-->

Ekonomi Digenjot, Ibadah Biar Saja Lemot

Oleh : Zahida Arrosyida (Revowriter Kota Malang)

Penamabda.com - Di saat pandemi Covid-19 masyarakat semakin jelas  menyaksikan dengan mata telanjang kegagapan rezim dalam menangani urusan umat. Selalu rezim ini membuat kebijakan yang tidak nyambung dengan persoalan, tidak menunjukkan kewibawaan sebagai negarawan yang mempunyai kapabilitas dalam mengelola negara.

Bagaimana tidak miris. Banyak ironi yang dilakoni penguasa tengah pandemi. Saat umat diminta meminimalisasi ibadah berjamaah ke masjid, pertokoan dan pusat perbelanjaan justru dibiarkan bebas tanpa peringatan dan sanksi yang tegas.

Beberapa peristiwa itu kontan mendapat respons dari sekjen MUI, Anwar Abbas, yang mempersoalkan sikap pemerintah melarang masyarakat berkumpul di masjid. Anwar mempertanyakan, mengapa pemerintah tidak tegas terhadap kerumunan yang terjadi di bandara.

Anwar menilai kebijakan pemerintah mengenai pengecualian perjalanan transportasi di tengah pandemi virus Corona (Covid-19) ini sebagai sebuah ironi. Karena, kata Anwar, kebijakan ini bertentangan dengan sikap pemerintah Indonesia yang bersikeras ingin memutus rantai penyebaran virus Corona.

“Di satu sisi kita tegas dalam menghadapi masalah tapi di sisi lain kita longgar sehingga usaha kita untuk membendung dan menghentikan secepatnya penyebaran virus corona tersebut menjadi terkendala karena adanya ambivalensi sikap dari pemerintah yang tegas dengan rumah ibadah tapi tidak tegas dengan lainnya,” sambungnya.

Sikap penguasa yang membingungkan, tidak stabil, mencle-mencle dan plin-plan memang menambah keruwetan di tengah masyarakat. Sudahlah asimilasi napi bikin tragedi, dibuat lagi kebijakan yang membikin rakyat kehilangan nyali.

Aturan PSBB yang ketat lalu longgar, moda transportasi yang kembali dioperasikan, hingga wacana berdamai dengan corona.

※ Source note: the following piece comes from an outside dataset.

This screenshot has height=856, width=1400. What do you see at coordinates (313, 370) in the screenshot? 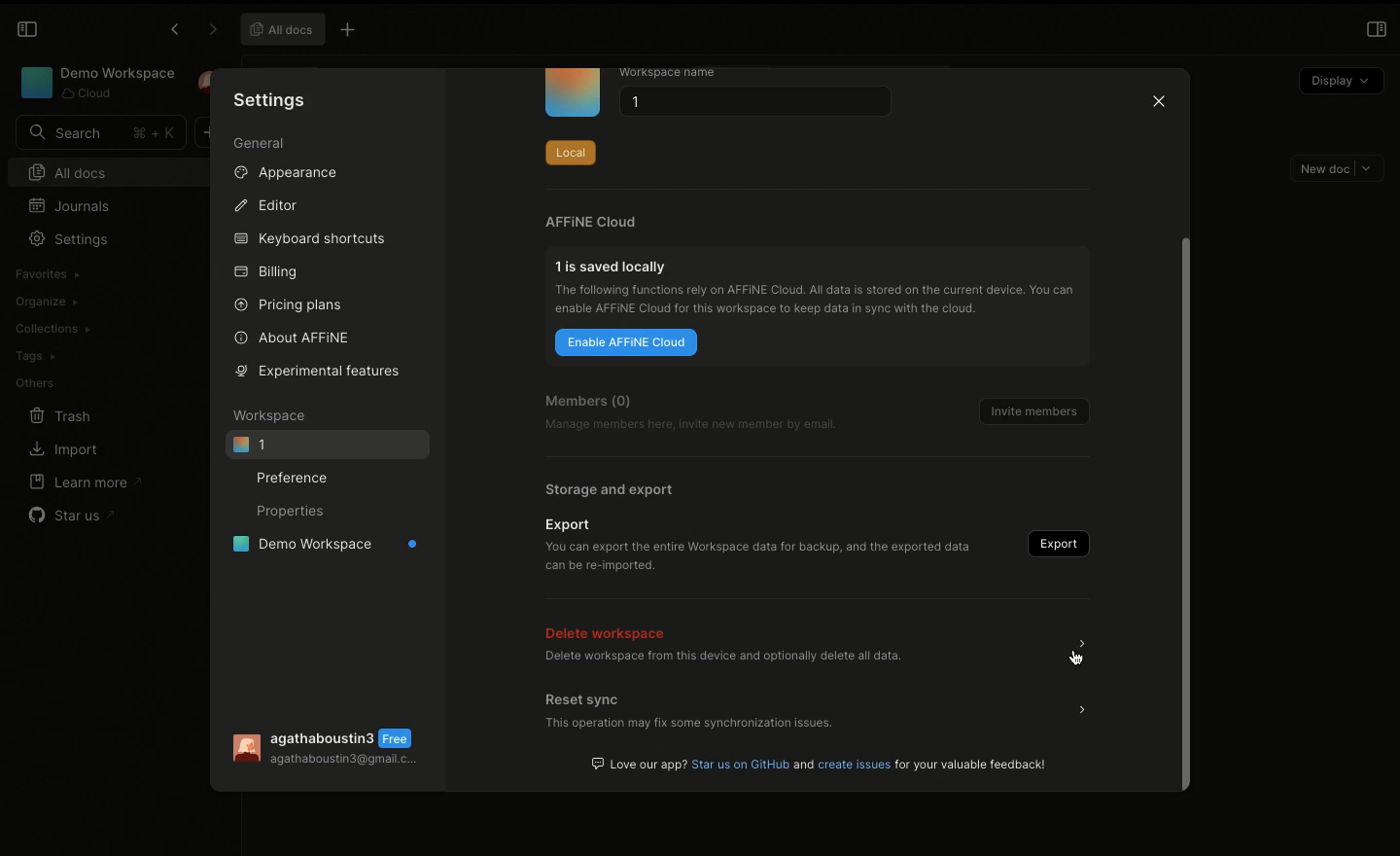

Ada program jaringan pengaman sosial yang sampai detik ini tak jelas pendistribusiannya. Di daerah, pelaksanaan bantuan sosial berantakan. Data tak sinkron dengan fakta di lapangan. Belum lagi bantuan yang diberikan tidak tepat sasaran.

Ada pula wacana ‘The New Normal’ yang menginginkan masyarakat mulai terbiasa hidup berdampingan dengan virus corona. Bahkan seorang pejabat mengatakan agar corona dianggap sebagai istri.., ambyaarr.

Masyarakat diarahkan untuk menata kehidupan baru agar beradaptasi dengan virus. Alasannya, pandemi ini masih belum diketahui kapan akan berakhir. Padahal rezim sedang coba-coba menerapkan _herd immunity_ pada rakyat.  Maksud sebenarnya agar tidak direpotkan dengan urusan anggaran bengkak karena penanganan wabah.

Ada ulama dituduh melanggar PSBB karena mengadakan pengajian dengan jama'ahnya seketika  langsung ditangkap. Sementara, BPIP dan MPR selaku penggagas konser amal pada 17 Mei lalu, meski melanggar PSBB dan physical distancing, cukup hanya dengan minta maaf, tidak ada penangkapan.

Salat Id berjamaah tidak boleh di tanah lapang dan mesjid, tapi bandara penuh tak dibilang melanggar aturan. Nampak jelas ada niat diskriminasi.  Siapa pelaku, beda pula perlakuannya dan sanksinya.

Sederet fakta ini semestinya membuka mata kita, bahwa penguasa belum amanah dan optimal mengurus rakyat. Penguasa pilah-pilih dalam memberlakukan aturan. Hanya berpikir memulihkan ekonomi, tapi berat hati dalam memberikan hak kebutuhan rakyat selama pandemi.

Rezim mengakali kebijakan agar roda perekonomian tetap meroket, tapi jika berkaitan dengan Islam dan umatnya akan akan selalu dihambat. Rezim juga mengabaikan kesehatan rakyat terhadap penularan virus corona yang masih tinggi.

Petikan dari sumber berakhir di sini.